Carrot DeFi Protocol Shuts Down After Devastating $285M Drift Exploit
The decentralized finance world is reeling from another major blow as the Solana-based yield protocol Carrot announces its permanent closure. Following the massive $285 million Drift Protocol exploit that shook the market in early April, Carrot has officially become the first major casualty of the resulting contagion. In just a single month, the platform’s total value locked plummeted by a staggering 93 percent, dropping from a healthy $28 million down to a mere $1.99 million. This catastrophic loss of liquidity has left the Carrot team financially unable to keep the project alive.
The Ripple Effect of the Drift Protocol Exploit
Carrot’s sudden collapse highlights the deep interconnectedness of the decentralized finance ecosystem. The protocol relied heavily on Drift’s infrastructure, utilizing its liquidity pools to generate yield for its investors. When a group of hackers used months of coordinated social engineering to seize admin control of Drift on April 1, they drained more than half of its total assets. Because Carrot’s operations were directly tied to these compromised pools, the fallout was immediate and devastating. Unfortunately, the contagion hasn’t stopped there; the financial shockwaves have also spread to other affiliated projects like the yield protocol Gauntlet, the lending platform PrimeFi, and the Elemental DeFi crypto fund.
In a recent statement shared on X, the Carrot team described the situation as catastrophic and outlined the final steps for its community. Investors have been given a strict deadline of May 14 to withdraw any remaining assets from the platform’s Boost, Turbo, and CRT pools. Once this deadline passes, the protocol will begin a forced deleveraging process, reducing all system leverage to zero to free up the remaining liquidity for final CRT redemptions. The team assured users that their initial deposited funds still belong to them and promised to continue assisting with ongoing recovery efforts to retrieve assets from the Drift hack.
A Record-Breaking Month for Crypto Thefts
The downfall of Carrot is just one symptom of a much larger security crisis that plagued the crypto space in April. According to on-chain data from DefiLlama, malicious actors stole nearly $630 million worth of digital assets across 25 separate incidents throughout the month. This makes April the most devastating month for crypto security since February 2025, a period that saw a staggering $1.47 billion wiped out by hackers.

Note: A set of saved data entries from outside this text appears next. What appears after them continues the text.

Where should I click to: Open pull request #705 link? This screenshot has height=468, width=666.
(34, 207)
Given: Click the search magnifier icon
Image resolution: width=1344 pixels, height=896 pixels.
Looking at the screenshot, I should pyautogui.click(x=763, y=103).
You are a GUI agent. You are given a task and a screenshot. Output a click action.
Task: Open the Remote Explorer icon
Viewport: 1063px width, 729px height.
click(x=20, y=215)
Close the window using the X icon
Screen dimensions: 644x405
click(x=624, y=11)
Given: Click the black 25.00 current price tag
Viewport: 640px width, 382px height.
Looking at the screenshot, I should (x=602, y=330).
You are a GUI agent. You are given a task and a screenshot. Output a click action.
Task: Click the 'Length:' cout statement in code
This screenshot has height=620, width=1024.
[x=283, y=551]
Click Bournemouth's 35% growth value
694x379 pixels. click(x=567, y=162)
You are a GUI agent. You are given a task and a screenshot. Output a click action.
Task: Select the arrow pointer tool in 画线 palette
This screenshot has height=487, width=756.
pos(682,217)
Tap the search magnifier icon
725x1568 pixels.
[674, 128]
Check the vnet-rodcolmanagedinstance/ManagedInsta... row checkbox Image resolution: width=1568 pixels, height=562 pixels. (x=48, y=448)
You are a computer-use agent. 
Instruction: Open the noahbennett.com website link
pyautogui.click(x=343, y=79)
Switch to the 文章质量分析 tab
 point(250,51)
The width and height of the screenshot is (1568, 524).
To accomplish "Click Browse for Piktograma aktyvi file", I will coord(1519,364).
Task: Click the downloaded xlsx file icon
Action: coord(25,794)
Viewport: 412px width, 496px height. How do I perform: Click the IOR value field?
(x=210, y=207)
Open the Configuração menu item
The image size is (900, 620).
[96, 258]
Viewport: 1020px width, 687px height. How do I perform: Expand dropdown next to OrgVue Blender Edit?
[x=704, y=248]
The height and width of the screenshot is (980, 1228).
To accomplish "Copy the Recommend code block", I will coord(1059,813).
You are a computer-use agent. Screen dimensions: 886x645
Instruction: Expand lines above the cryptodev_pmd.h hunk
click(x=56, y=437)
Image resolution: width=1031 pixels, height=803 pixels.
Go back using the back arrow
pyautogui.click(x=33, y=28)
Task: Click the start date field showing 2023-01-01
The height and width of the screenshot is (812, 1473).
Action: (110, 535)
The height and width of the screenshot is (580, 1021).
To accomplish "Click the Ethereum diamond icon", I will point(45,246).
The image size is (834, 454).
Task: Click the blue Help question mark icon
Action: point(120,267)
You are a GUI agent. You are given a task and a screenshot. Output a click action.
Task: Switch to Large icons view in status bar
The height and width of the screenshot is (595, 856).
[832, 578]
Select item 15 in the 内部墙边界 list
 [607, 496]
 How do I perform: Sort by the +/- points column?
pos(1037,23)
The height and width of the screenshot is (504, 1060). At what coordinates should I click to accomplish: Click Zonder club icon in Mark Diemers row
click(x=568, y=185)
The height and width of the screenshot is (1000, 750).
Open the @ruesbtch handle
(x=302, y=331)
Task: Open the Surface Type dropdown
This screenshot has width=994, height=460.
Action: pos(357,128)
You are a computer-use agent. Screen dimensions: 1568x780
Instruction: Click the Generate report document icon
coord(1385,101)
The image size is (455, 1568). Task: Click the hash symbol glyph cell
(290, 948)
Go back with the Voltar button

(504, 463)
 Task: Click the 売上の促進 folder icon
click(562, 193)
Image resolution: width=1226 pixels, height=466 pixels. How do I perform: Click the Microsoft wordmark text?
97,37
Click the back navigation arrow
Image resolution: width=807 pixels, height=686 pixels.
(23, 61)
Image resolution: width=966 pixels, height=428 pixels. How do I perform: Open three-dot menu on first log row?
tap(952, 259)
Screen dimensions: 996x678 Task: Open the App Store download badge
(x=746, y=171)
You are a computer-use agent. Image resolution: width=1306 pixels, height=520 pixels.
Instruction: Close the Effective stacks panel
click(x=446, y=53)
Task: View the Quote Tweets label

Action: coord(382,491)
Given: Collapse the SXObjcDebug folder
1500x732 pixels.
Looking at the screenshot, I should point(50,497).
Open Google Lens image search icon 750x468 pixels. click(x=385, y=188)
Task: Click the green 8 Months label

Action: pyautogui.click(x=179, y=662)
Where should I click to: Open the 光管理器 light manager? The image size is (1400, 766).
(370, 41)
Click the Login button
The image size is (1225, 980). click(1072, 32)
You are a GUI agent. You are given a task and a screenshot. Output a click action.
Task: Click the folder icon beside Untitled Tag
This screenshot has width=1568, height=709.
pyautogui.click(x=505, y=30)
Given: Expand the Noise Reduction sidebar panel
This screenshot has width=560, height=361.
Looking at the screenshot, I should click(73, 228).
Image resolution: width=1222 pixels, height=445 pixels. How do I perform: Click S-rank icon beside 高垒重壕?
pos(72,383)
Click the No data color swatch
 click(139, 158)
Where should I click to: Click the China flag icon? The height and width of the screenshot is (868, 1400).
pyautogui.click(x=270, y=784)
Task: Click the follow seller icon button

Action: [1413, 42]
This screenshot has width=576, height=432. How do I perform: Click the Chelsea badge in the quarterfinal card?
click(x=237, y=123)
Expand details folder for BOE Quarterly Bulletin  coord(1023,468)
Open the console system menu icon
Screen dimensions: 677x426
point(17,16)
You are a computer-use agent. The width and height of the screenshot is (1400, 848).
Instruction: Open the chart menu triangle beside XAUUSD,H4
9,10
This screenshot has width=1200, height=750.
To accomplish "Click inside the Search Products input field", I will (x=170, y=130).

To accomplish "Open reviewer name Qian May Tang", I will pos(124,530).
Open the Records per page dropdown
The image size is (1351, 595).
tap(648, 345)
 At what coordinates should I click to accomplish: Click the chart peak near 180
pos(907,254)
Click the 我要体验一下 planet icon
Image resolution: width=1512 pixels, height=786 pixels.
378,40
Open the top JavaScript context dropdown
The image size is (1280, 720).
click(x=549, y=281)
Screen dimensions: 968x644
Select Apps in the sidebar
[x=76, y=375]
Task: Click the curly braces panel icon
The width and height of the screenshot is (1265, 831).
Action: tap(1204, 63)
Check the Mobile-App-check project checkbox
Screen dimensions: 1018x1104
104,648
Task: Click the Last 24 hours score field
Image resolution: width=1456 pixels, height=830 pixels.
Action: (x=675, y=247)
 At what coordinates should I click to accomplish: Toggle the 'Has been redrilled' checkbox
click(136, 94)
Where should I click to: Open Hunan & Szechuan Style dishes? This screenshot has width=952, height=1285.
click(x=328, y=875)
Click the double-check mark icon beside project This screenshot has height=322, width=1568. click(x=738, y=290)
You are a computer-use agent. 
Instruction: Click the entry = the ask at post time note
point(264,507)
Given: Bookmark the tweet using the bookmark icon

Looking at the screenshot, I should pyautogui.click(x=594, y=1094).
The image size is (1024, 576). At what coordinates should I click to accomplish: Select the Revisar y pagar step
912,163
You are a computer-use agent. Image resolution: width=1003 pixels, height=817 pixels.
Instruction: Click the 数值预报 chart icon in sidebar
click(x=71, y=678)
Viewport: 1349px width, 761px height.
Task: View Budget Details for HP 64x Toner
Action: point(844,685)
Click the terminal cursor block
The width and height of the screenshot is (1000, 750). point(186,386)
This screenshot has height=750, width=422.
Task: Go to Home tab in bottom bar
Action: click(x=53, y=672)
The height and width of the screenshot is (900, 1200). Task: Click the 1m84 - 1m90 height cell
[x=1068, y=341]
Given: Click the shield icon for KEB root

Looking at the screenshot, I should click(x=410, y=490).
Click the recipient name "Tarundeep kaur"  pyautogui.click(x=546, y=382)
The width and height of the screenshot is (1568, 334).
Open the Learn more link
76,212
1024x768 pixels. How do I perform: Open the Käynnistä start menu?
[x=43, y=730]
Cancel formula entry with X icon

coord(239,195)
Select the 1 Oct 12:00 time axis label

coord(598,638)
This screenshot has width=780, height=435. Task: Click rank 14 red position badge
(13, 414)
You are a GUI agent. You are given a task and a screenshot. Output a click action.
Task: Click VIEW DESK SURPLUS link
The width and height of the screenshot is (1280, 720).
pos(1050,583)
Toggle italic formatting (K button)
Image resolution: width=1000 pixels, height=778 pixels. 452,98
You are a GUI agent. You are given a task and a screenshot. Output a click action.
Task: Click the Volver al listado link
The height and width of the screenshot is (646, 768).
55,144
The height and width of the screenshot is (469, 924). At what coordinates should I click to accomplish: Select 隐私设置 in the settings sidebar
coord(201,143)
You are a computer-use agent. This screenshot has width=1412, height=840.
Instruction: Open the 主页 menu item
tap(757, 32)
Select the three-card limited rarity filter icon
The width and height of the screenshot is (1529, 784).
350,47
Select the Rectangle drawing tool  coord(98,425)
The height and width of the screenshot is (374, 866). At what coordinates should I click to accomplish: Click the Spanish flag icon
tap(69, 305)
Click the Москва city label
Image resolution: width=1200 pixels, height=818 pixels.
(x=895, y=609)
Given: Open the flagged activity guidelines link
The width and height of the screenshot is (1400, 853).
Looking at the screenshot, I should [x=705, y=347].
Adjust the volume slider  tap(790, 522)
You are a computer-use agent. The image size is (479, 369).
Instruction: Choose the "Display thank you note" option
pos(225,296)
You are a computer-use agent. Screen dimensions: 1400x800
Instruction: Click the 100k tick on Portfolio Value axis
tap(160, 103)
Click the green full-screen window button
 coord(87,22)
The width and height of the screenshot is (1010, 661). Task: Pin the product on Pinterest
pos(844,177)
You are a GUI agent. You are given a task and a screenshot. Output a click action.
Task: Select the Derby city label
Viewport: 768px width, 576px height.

The vast majority of these recent financial losses can be traced back to just two catastrophic events. While the $285 million Drift exploit was incredibly damaging, it was slightly edged out by a $293 million attack on the liquid staking protocol Kelp, officially making the Kelp hack the largest crypto heist of 2026 so far. Together, the Kelp and Drift attacks account for more than 90 percent of all crypto stolen during the month of April. As protocols like Carrot are forced to close their doors for good, the broader DeFi community is left grappling with the harsh reality of vulnerabilities hidden within deeply interconnected financial platforms.